Такой поступок дорого обошелся носителю родовой чести. Гнев и ярость обрушились на его бедную голову, причем страшнейшие громы и молнии метала царица-мать Наталья Кирилловна. «Волка вы спасли! Волка лютого!» Вот и не поднялся великодушный Борис Алексеевич выше захолустного Казанского приказа. Пожертвовал карьерой, хотя потом, по смерти Натальи, Петр не обижал любимого «дядьку».

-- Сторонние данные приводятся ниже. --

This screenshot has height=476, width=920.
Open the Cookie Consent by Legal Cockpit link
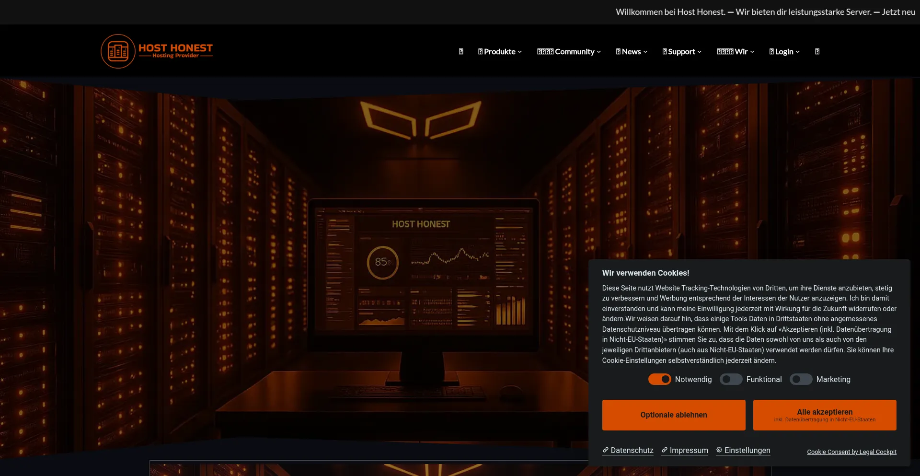click(851, 452)
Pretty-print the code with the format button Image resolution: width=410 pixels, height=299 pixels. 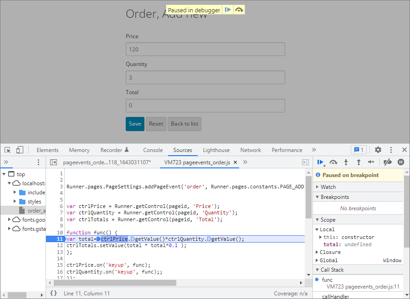click(54, 293)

Князь Борис ведал государством при заграничных отлучках Преобразователя, сидел на допросах по Стрелецкому мятежу, управлял огромным Поволжьем. Но… падок был до зеленого змия, к чему сызмальства пристрастил и своего знаменитого воспитанника, умевшего, правда, в зрелом возрасте пьянствовать, да не пьянеть. Умер Борис, отставленный от постов и чинов, в один год с кузеном Василием — осенью 1714-го, уже после Гангутской морской битвы. За несколько месяцев до кончины надел иноческий клобук и покинул твердь земную в Свято-Успенской обители во Флорищевой пустыни на рубежах Владимирщины и Нижегородчины. Похоронили чернеца Боголепа со слезами и молитвами. Как жаль, подумалось Фике, что «дедушка» потерял таких уникальных советников…
«Я грустным братьям — брат примерный...». Свято-Успенский монастырь во Флорищевой пустыни. Здесь в октябре 1714 года обрел вечный покой князь Борис Голицын.